The governing body of the International Monetary Fund is meeting Saturday in Washington to discuss a weakening global economy, inflation and proposals to stabilize financial markets still reeling from bank losses stemming from the U.S. home mortgage crisis. VOA's Barry Wood reports.

The G7 finance ministers pose for a group photo at the Treasury Department in Washington, 11 Apr 2008
The G7 finance ministers pose for a group photo at the Treasury Department in Washington, 11 Apr 2008

The finance ministers and central bankers of 24 advanced and developing countries are discussing reforms collectively advanced by the G7 group of industrialized nations - in other words Europe, North America, and Japan.

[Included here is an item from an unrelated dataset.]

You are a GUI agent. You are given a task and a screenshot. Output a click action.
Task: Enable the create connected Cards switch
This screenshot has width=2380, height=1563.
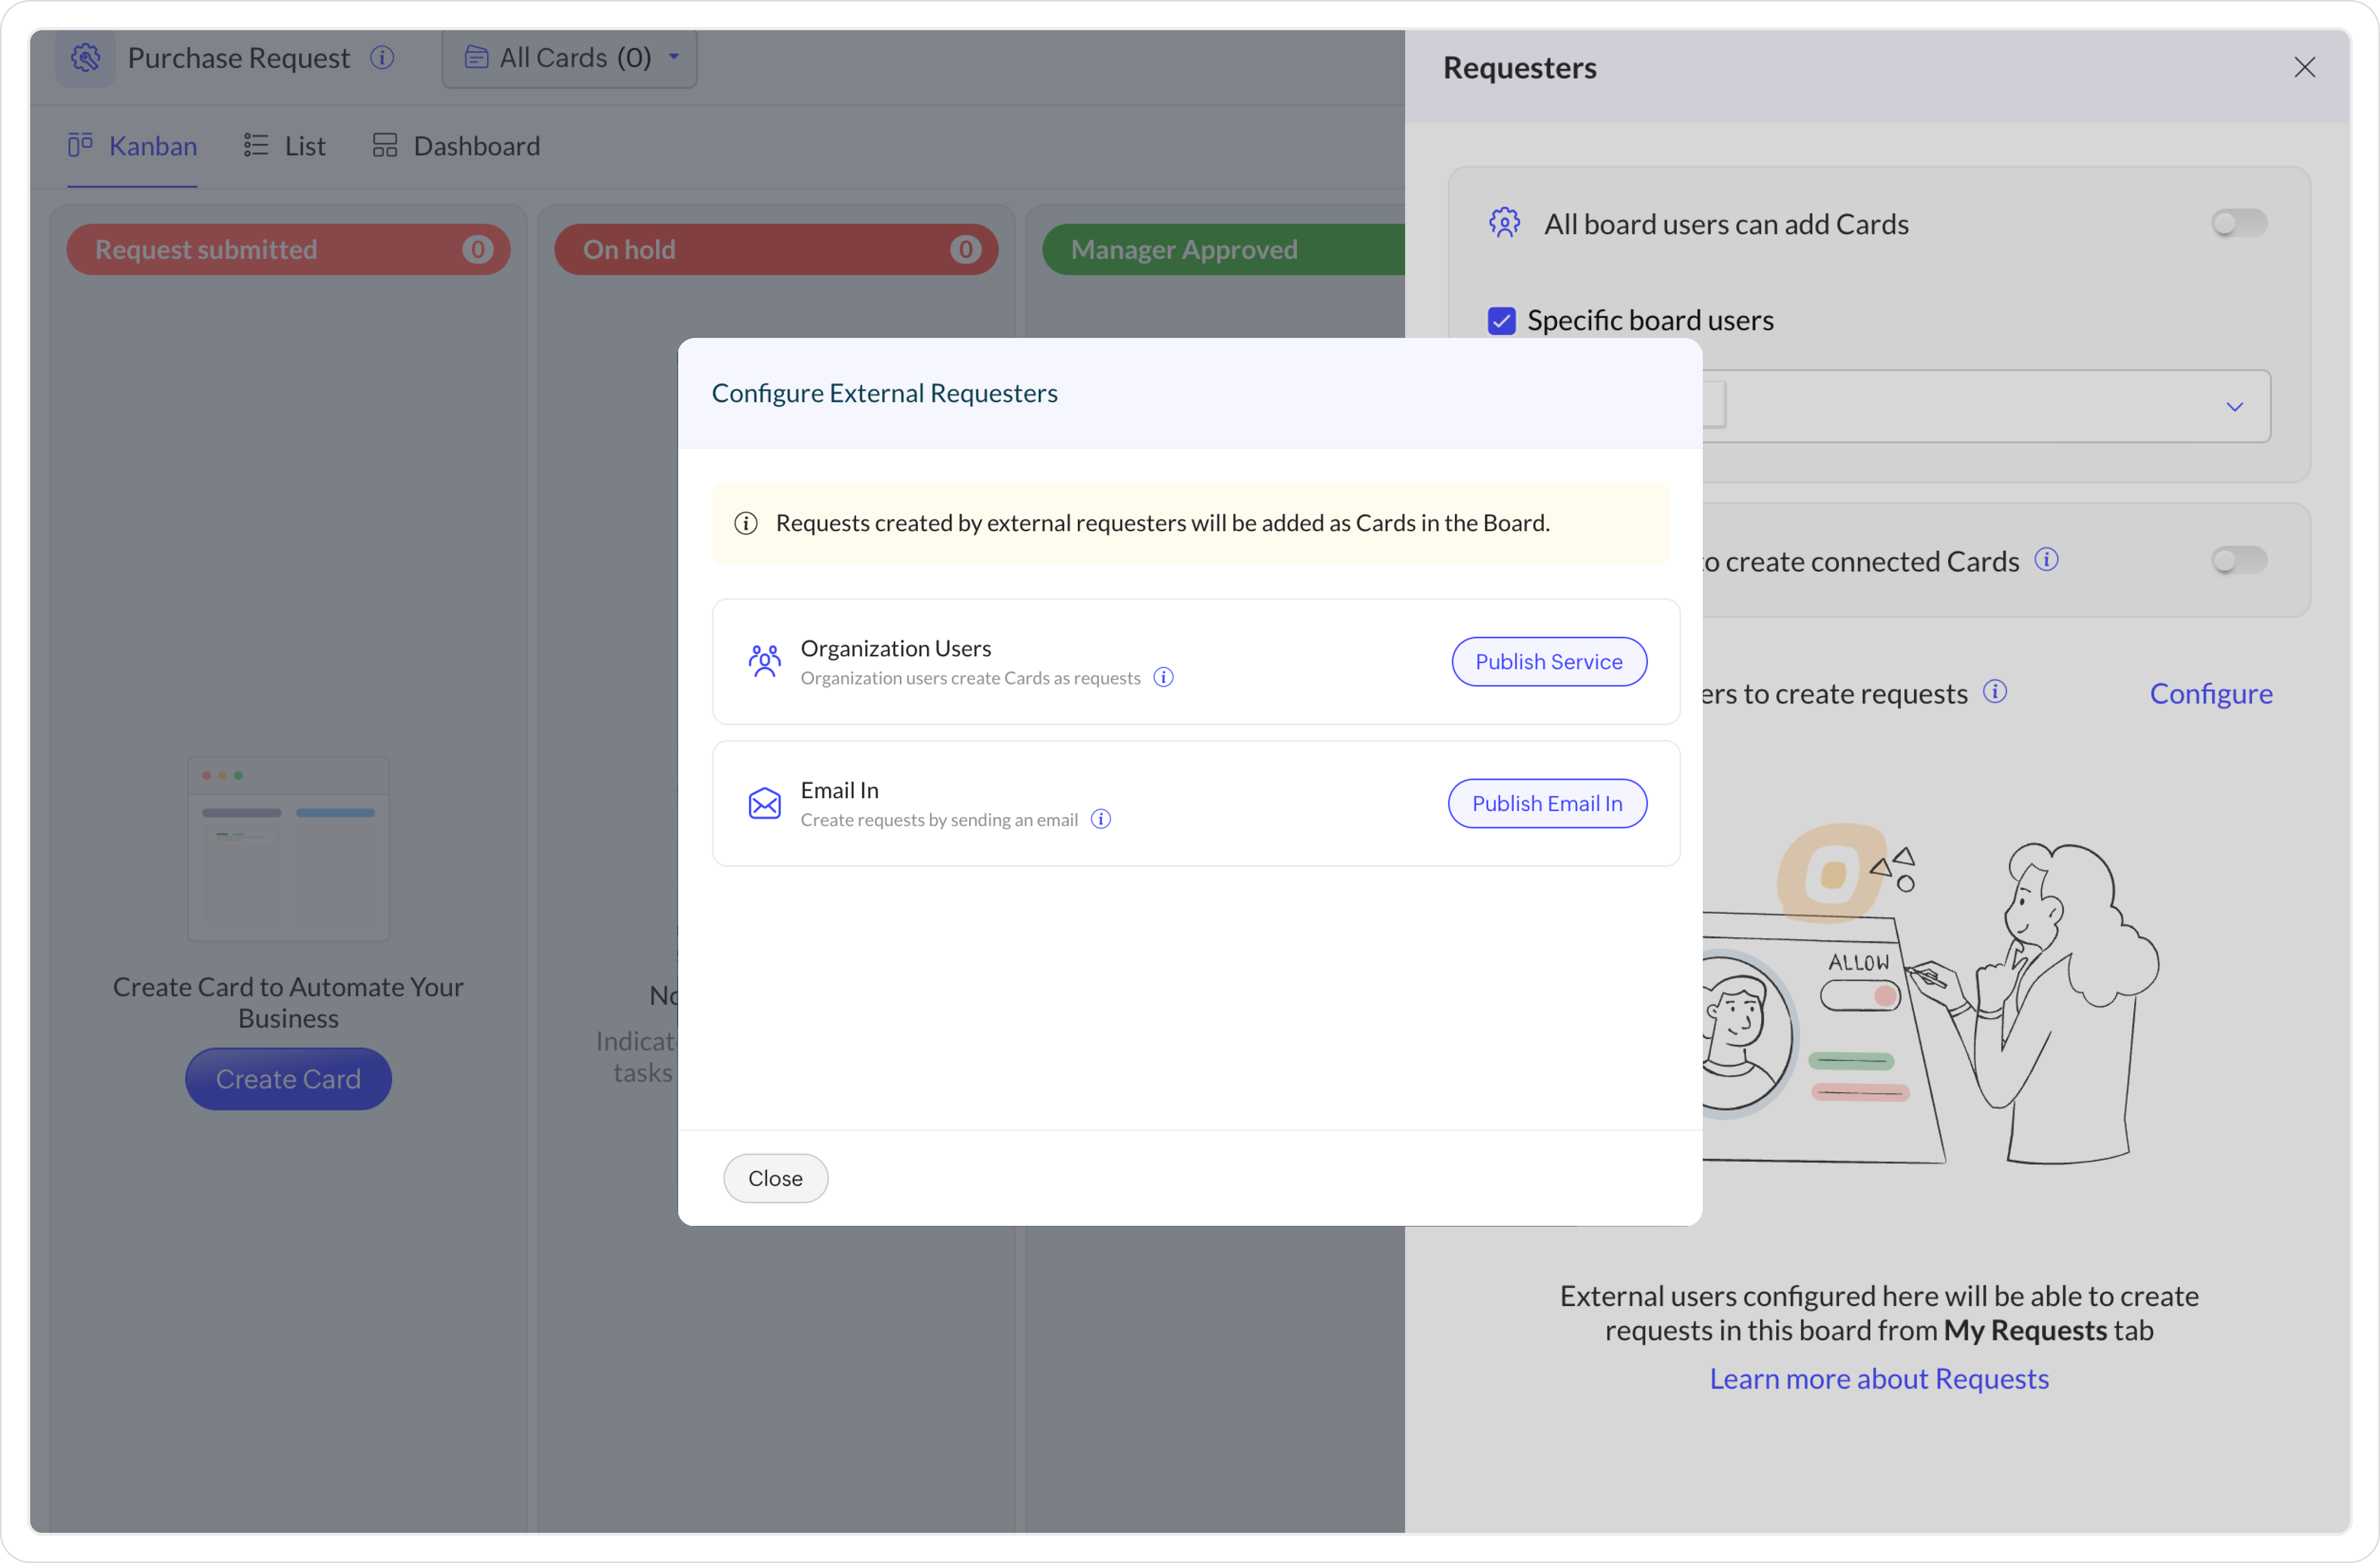coord(2238,560)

Christine Lagarde is the French economy minister.

"The fact that we are asking for more transparency, more disclosure by the banks, on the one hand; the fact that we're asking for better liquidity by the banks as well, is certainly going to help the current crisis," he said.

Lagarde spoke to Bloomberg television.

The G7 proposals are usually accepted by the IMF's governing board.

On Friday evening, U.S. Treasury Secretary Henry Paulson hosted a meeting of his colleagues from Europe, Canada and Japan along with commercial bankers impacted by the current credit squeeze, the world's most significant financial turmoil since the Asian financial crisis 10 years ago.

Addressing the IMF panel on Saturday, Paulson said the first six months of 2008 will be difficult for the U.S. economy, which may have already entered its first recession since 2001. Paulson is calling on the 185-member-nation IMF to sharpen its focus on currency exchange rates and to more closely monitor financial markets.

These weekend meetings are the regular semi-annual gatherings of the IMF's governing panel, whose developing country members - among others - include China, India, South Africa, Saudi Arabia and Venezuela.

The challenges currently facing the world economy are unusual since at the same time that economic growth is slowing inflationary pressures are rising.  Oil has touched a record $112 a barrel, and the price of rice has nearly doubled in just three months.

IMF economists expect the world economy to slow to under four percent growth in 2008, its slowest performance in five years.